On the one hand, such a bed makes it easier for people in wheelchairs to get into the wheelchair. On the other hand, it facilitates the work of nurses and doctors in an emergency. Equipping the sleeping area with all the important things is just as important as the design of the bed. A wheelchair user should be able to operate the light switch from the bed and set the TV program if necessary. It is equally important for him to be able to call the telephone or home emergency number from his bed in certain situations.
Wheelchair users can sleep properly only on an anatomically correct mattress. Preferably on the so-called an allergic mattress that repels dust mites and does not irritate. Mattresses made of latex, cold foam or viscose adapt well to individual needs. Due to their breathable nature, cold foam mattresses are suitable for people who sweat a lot at night. Viscose foam mattresses adapt to the individual shape of the body. On the one hand, they relieve the body, but they return to their original shape with a delay. Latex has a relatively high dead weight, but can be used as a flexible and elastic mattress.
Height-adjustable electric frames are ideal for slatted frames that lie under the mattress. They can be optimally adjusted to the feet and head to lie higher or lower in bed.
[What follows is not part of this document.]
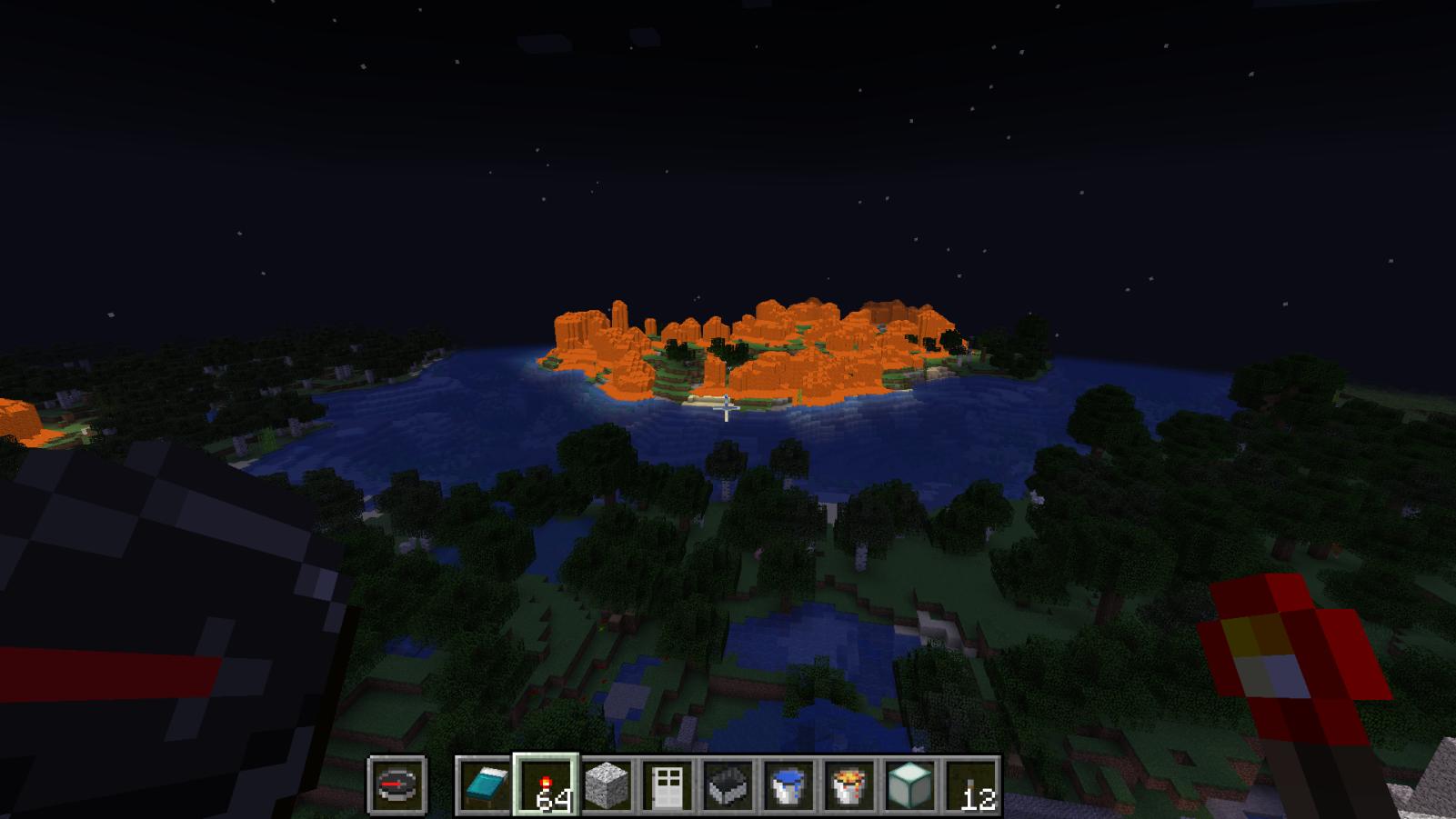This screenshot has height=819, width=1456.
Task: Select the gray stone block slot
Action: (606, 784)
Set up light and technology in a wheelchair accessible bedroom
A wheelchair accessible bedroom cannot do without some form of technology. A phone connection should be available as well as a TV connection. A large number of sockets are needed to set up these technical devices. These nests are ideally at least 85 centimeters high and protrude 50 centimeters. In this way, therapy devices can be easily inserted into the sockets. Light switches and other controls should follow the “two senses principle” and stand out in color in the room. This makes it easier for the user to perceive them in a harmonious sleeping environment and trouble-free operation. It makes sense to introduce an acoustic, visual or mechanical function. Indicates that the control has fulfilled its intended function.
The light in the wheelchair accessible bedroom is neither too bright nor too inconspicuous. The room as such is illuminated by several light sources at least 85 centimeters high, so that the risk of tripping is recognized in good time. This reduces the risk of a fall. At the same time, the non-glare light is a good help to avoid getting lost when going to the toilet at night.